Set task
Count the lines below that contain the string "accomplish". Give only the number.

[Collected data entries]
========

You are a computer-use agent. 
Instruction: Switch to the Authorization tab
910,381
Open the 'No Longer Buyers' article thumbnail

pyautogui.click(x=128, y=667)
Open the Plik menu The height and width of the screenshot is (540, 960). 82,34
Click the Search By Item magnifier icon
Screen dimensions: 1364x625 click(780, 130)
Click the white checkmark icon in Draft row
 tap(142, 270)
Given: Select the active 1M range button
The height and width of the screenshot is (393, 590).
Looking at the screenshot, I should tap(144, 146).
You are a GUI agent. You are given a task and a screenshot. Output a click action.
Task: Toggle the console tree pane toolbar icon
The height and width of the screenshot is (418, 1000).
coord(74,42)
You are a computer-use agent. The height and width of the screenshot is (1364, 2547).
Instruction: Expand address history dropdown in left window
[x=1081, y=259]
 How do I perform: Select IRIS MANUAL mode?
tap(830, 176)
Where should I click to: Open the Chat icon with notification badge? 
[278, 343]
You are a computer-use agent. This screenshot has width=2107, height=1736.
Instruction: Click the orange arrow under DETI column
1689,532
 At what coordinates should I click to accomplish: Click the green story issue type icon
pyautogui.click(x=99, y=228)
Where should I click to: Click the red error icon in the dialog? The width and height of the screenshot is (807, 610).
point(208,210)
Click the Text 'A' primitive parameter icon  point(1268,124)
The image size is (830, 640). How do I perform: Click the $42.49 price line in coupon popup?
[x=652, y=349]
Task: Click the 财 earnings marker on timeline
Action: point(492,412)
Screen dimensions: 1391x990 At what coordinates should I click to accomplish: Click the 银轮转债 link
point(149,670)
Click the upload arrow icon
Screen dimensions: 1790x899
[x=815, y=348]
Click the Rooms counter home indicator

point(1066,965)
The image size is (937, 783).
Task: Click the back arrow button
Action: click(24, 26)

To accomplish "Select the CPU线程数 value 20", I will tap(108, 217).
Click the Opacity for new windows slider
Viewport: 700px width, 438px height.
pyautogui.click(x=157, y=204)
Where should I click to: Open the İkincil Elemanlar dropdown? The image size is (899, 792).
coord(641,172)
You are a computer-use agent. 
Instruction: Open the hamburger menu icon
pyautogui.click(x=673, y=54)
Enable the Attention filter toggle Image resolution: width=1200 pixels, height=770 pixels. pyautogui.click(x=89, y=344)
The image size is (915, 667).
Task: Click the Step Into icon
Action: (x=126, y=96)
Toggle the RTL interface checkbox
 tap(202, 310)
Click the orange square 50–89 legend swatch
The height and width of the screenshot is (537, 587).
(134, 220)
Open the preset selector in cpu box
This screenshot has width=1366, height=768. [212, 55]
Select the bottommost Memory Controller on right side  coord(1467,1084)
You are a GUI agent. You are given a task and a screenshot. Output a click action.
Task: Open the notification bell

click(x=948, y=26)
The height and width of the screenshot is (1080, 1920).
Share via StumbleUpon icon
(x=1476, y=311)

========

Output of the task
3